- Material provided:

*** Block opens ***

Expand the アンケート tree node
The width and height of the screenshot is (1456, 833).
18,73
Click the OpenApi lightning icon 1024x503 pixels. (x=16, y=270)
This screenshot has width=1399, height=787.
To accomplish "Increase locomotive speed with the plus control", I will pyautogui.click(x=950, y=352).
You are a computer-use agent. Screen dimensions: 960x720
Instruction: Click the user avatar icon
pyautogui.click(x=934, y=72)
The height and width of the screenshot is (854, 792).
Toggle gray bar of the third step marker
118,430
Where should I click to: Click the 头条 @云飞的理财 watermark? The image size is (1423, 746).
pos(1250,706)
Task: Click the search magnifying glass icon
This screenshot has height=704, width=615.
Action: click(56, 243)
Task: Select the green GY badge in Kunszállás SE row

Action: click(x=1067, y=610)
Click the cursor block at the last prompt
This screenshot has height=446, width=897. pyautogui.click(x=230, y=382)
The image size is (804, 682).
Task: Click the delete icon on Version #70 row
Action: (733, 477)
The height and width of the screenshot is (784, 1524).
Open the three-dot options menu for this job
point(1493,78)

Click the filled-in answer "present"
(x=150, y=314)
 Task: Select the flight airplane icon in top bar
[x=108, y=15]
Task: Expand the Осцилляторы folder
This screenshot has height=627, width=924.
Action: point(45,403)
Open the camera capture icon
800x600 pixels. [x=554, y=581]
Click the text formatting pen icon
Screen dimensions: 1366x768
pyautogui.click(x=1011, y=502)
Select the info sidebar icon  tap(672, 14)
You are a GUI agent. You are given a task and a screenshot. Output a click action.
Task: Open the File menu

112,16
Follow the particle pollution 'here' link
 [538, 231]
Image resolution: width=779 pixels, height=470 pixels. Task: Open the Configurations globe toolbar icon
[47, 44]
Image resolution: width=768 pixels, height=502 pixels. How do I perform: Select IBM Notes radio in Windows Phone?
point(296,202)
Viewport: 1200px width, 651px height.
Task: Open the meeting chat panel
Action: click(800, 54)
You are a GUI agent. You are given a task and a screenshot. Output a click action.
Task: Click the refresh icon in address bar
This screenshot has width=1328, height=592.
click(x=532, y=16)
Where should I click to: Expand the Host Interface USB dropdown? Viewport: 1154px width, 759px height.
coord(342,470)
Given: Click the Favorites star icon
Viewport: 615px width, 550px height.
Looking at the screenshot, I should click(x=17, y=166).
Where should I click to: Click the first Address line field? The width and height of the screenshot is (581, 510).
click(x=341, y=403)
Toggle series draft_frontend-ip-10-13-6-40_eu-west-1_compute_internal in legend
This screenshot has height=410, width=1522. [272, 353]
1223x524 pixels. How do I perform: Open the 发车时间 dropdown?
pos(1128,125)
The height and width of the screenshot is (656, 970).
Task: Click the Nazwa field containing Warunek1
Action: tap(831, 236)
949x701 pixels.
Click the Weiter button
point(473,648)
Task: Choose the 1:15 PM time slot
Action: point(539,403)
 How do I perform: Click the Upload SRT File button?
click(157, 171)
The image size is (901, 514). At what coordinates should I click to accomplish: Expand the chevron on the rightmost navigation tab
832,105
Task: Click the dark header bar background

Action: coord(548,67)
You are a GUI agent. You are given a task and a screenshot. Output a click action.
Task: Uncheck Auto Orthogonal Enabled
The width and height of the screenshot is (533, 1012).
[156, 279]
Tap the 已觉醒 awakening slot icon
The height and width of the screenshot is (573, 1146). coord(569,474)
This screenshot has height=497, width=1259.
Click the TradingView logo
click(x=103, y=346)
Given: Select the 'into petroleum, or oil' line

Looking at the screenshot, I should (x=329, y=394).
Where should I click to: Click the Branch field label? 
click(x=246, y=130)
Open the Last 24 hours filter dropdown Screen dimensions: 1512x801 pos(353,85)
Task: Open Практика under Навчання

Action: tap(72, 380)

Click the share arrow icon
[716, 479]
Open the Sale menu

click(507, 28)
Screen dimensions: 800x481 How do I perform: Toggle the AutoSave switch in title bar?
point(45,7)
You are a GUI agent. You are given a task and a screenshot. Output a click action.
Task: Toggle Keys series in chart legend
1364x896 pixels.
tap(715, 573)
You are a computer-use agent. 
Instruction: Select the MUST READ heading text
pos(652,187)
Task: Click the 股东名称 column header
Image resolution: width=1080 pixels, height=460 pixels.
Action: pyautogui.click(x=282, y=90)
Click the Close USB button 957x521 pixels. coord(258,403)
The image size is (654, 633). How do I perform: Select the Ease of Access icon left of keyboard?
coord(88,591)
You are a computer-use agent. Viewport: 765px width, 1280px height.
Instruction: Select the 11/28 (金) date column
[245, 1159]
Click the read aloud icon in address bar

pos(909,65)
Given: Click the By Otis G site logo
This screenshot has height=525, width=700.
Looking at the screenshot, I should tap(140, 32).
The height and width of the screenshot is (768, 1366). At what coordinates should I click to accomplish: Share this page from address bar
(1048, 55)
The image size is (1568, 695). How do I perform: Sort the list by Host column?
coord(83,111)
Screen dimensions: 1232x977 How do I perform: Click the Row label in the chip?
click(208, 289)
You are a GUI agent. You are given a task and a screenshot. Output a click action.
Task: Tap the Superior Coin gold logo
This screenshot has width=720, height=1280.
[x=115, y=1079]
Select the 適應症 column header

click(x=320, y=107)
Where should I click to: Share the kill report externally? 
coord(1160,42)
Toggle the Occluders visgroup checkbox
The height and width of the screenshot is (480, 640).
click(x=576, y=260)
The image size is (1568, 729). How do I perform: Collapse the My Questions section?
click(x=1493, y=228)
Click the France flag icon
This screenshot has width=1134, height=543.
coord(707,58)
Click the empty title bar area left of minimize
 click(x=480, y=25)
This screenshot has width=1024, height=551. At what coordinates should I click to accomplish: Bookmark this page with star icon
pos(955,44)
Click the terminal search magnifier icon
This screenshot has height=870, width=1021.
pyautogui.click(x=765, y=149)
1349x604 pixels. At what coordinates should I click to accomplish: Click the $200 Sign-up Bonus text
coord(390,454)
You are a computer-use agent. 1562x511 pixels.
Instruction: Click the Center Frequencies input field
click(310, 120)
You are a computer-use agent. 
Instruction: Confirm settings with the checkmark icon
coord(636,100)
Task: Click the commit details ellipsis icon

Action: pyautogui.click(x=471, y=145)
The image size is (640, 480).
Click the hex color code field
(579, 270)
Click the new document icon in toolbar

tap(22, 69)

*** Block closes ***

- What is needed: Transcribe the records above from the line holding "Instruction: Select the MUST" down to the line holding "You are a computer-use agent. Viewport: 765px", inclusive, without adding anything.

- Reply:
Instruction: Select the MUST READ heading text
pos(652,187)
Task: Click the 股东名称 column header
Image resolution: width=1080 pixels, height=460 pixels.
Action: pyautogui.click(x=282, y=90)
Click the Close USB button 957x521 pixels. coord(258,403)
The image size is (654, 633). How do I perform: Select the Ease of Access icon left of keyboard?
coord(88,591)
You are a computer-use agent. Viewport: 765px width, 1280px height.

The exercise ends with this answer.